Opinión

Trump y sus amenazas contra Irán

El presidente de Irán, Hasan Rouhani, se dirige a la nación en un discurso televisado en Teherán, el 6 de agosto.
El presidente de Irán, Hasan Rouhani, se dirige a la nación en un discurso televisado en Teherán, el 6 de agosto. AP

Donald Trump no abandona su estilo. Lo perfecciona, si se quiere, con nuevas ideas que las expresa, casi siempre, en tono de una altanería impropia del presidente de un país que sí es poderoso aunque abre flancos de vulnerabilidad. Sólo rememorar lo de las torres gemelas y el Pentágono del fatídico 11-S, obliga a ser mesurados en términos de relaciones con países con los que no se tienen relaciones amistosas. El acuerdo del grupo especialísimo de los 5+1 (EEUU, Rusia, China, Francia y Gran Bretaña +Alemania) con el gobierno de Hasan Rouhani (Irán) suscrito en Viena en 2015 marca una promisoria manera de encarar un asunto de extrema gravedad internacional. Un verdadero hito de acuerdo entre 6 naciones respecto de una tercera y nada menos que por la cuestión de las armas nucleares. Claro que hay que señalar –no es ocioso hacerlo, en este caso– que los cinco países involucrados en el grupo, excepto Alemania, poseen arsenales nucleares.

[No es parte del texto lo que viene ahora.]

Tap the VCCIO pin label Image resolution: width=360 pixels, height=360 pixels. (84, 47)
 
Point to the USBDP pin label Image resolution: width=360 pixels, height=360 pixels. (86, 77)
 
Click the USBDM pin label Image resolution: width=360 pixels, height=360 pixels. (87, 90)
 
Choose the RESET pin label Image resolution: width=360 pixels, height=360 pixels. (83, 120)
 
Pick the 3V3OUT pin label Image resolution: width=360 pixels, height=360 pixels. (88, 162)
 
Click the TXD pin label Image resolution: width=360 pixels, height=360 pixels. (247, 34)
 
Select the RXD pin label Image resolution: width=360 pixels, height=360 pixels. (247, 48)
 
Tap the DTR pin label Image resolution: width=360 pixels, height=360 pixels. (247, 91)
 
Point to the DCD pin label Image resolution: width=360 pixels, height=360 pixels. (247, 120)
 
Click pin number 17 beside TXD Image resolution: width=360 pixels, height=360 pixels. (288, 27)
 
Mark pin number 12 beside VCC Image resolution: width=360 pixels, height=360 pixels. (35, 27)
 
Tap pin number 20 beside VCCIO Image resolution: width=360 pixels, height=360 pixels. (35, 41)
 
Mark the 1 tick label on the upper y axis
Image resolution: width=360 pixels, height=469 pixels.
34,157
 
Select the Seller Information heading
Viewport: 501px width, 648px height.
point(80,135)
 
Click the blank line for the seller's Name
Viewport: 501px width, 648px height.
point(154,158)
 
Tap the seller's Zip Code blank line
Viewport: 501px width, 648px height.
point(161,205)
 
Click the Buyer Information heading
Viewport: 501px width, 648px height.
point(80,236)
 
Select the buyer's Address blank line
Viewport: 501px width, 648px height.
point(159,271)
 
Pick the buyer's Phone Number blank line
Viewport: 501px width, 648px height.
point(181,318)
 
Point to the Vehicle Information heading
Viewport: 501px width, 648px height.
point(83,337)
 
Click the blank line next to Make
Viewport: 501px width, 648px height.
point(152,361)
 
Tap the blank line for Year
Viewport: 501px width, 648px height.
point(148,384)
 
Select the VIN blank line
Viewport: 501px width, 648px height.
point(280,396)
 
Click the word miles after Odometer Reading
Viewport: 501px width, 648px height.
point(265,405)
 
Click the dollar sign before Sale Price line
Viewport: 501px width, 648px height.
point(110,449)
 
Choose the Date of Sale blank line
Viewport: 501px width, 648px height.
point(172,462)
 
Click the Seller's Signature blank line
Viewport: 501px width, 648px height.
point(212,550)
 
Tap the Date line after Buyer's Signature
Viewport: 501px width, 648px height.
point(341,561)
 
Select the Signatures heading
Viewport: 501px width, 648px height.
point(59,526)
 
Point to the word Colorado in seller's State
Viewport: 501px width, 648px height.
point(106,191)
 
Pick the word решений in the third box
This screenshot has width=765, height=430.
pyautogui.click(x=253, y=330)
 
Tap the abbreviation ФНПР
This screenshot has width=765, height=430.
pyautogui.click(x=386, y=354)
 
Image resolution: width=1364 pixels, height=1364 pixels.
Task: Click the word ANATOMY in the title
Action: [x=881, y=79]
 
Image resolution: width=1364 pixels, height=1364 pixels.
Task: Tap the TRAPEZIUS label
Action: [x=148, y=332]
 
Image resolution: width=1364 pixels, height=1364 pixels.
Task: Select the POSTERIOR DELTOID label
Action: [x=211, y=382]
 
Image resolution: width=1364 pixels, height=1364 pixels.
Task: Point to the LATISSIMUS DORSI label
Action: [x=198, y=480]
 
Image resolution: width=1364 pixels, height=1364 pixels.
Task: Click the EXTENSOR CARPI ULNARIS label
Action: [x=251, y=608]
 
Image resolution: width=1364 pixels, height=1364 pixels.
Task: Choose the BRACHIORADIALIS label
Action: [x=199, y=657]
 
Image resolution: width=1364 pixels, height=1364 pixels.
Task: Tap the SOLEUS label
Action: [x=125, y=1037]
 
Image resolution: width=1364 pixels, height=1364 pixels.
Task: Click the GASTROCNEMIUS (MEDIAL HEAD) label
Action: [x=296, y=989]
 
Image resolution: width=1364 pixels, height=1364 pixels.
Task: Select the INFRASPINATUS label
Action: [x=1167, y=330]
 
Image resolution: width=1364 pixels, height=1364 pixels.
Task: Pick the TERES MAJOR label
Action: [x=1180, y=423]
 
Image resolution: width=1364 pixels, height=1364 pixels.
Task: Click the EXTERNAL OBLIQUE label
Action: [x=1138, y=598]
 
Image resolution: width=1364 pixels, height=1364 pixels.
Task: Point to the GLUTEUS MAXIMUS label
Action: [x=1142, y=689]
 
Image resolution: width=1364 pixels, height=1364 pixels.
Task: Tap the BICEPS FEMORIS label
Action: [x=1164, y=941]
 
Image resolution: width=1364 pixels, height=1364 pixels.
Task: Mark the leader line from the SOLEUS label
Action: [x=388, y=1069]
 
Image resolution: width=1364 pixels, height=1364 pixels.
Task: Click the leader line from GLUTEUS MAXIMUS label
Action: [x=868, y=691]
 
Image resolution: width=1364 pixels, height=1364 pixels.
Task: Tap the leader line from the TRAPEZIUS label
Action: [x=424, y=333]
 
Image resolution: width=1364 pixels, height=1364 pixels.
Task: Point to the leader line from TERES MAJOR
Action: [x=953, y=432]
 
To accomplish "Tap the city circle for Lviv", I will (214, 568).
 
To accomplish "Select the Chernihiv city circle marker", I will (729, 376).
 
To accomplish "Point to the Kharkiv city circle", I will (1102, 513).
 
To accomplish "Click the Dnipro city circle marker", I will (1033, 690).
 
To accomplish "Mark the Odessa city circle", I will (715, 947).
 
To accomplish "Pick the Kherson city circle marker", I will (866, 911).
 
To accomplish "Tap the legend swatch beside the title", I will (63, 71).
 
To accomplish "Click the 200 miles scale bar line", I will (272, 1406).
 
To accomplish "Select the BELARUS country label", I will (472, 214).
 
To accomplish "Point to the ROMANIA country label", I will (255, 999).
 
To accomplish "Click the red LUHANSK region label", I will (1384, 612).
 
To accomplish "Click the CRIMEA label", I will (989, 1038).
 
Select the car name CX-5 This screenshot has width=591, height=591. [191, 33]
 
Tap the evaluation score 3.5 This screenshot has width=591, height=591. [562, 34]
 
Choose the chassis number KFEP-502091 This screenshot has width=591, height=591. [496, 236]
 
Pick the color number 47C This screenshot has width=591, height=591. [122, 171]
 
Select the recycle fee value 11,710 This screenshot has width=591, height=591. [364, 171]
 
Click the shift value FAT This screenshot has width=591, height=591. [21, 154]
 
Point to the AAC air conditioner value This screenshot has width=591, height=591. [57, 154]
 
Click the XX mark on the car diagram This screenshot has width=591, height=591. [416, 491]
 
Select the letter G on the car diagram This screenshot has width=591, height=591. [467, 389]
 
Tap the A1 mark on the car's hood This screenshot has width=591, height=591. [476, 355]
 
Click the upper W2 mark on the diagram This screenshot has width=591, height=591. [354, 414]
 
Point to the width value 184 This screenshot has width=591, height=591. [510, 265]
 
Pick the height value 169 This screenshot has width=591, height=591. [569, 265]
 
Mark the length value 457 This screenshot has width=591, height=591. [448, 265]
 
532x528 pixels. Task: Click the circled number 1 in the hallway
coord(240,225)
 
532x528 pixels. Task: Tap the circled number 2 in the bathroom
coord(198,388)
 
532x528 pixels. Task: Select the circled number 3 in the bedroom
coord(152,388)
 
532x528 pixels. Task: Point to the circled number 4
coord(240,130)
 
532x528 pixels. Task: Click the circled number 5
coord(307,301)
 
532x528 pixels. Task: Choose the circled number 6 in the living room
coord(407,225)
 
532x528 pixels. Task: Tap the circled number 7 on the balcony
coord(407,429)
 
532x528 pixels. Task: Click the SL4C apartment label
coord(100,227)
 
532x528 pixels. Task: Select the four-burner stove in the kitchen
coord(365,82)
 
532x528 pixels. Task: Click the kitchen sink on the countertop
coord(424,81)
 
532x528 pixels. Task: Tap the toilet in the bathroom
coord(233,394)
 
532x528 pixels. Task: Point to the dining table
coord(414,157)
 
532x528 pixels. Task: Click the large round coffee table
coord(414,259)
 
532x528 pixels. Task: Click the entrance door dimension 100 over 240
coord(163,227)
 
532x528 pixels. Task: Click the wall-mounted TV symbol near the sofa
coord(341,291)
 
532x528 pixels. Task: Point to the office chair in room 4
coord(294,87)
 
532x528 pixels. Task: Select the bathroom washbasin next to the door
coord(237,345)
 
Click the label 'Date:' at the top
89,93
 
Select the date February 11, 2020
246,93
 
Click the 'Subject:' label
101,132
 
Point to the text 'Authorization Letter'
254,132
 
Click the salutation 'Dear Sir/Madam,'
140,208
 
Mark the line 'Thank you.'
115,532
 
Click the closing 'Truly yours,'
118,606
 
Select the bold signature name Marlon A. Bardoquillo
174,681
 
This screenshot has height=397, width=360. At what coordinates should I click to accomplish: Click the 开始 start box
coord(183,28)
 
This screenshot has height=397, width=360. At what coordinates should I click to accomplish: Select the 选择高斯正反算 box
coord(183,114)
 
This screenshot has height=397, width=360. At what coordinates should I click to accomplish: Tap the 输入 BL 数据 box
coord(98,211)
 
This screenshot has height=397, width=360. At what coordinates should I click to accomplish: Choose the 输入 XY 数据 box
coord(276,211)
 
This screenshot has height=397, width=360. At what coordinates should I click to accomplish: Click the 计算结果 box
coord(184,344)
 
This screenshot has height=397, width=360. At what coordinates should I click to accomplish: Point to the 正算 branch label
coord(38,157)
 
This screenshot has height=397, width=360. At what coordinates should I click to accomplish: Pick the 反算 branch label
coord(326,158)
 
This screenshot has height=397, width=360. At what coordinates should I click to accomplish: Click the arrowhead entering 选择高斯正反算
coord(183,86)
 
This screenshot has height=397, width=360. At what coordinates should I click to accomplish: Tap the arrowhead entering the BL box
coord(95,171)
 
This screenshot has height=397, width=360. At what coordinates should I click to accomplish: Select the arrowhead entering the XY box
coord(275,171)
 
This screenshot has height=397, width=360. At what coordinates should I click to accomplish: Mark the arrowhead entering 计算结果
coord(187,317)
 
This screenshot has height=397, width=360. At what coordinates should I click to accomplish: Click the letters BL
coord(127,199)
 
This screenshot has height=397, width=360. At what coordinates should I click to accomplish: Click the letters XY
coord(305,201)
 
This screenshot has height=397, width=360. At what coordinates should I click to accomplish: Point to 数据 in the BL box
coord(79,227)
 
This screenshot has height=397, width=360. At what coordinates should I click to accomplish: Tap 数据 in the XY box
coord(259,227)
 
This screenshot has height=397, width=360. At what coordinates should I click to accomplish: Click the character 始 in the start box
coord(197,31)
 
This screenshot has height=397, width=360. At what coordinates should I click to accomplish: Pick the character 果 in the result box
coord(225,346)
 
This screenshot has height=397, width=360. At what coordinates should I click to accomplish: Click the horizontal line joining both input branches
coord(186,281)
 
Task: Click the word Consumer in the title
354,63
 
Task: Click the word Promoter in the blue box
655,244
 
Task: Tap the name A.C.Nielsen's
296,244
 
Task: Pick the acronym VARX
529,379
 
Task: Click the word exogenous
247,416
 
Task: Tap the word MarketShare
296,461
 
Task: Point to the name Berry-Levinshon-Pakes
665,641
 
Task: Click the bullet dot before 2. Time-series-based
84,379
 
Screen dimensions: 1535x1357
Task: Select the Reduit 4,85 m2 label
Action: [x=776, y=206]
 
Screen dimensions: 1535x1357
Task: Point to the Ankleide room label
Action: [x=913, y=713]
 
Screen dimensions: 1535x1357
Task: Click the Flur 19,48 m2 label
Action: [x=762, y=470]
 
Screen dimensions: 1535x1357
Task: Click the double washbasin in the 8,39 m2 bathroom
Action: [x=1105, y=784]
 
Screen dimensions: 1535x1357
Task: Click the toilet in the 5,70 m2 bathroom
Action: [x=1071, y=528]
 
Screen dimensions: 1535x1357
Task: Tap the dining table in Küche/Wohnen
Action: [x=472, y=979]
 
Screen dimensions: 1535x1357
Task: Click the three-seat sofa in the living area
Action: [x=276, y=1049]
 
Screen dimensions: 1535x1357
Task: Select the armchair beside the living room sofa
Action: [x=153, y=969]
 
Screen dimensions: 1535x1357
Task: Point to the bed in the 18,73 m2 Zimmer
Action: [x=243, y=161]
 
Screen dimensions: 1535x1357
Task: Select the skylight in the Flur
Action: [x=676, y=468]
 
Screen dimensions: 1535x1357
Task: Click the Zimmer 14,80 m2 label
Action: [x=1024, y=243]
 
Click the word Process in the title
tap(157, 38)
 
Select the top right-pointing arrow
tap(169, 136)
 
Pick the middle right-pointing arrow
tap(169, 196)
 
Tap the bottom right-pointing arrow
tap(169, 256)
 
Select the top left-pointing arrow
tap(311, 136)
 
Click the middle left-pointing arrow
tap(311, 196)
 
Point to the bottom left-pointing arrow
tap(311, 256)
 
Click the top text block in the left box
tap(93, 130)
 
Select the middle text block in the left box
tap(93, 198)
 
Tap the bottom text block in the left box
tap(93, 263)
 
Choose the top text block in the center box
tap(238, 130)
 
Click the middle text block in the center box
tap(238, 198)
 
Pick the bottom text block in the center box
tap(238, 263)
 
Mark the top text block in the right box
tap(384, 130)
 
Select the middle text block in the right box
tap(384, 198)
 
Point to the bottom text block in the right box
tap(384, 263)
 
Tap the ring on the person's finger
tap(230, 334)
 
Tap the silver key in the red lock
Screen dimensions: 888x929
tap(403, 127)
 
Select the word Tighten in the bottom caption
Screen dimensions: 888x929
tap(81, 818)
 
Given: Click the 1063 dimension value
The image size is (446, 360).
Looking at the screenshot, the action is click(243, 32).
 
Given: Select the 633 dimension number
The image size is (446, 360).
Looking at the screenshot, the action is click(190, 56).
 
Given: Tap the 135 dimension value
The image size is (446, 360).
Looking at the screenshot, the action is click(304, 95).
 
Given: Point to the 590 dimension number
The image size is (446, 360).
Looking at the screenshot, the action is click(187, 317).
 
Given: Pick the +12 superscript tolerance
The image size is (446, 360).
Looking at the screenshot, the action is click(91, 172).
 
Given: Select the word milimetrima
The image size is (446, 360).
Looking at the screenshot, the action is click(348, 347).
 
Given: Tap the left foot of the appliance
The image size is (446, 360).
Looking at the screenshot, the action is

El asunto es procurar con ese acuerdo que Irán no alcance a desarrollar armas nucleares aunque le consientan el desarrollo nuclear de uso civil. Lo logrado es de una capital importancia, en tanto Irán se somete a los controles de la OIEA (Organismo Internacional de Energía Atómica), conexa a la ONU, lo que no ocurre con India, Pakistán, Israel y Corea del Norte. Ese mismo país en su tiempo había suscrito el TNP (Tratado de no Proliferación Nuclear) pero decidió hace unos años denunciar ese instrumento internacional.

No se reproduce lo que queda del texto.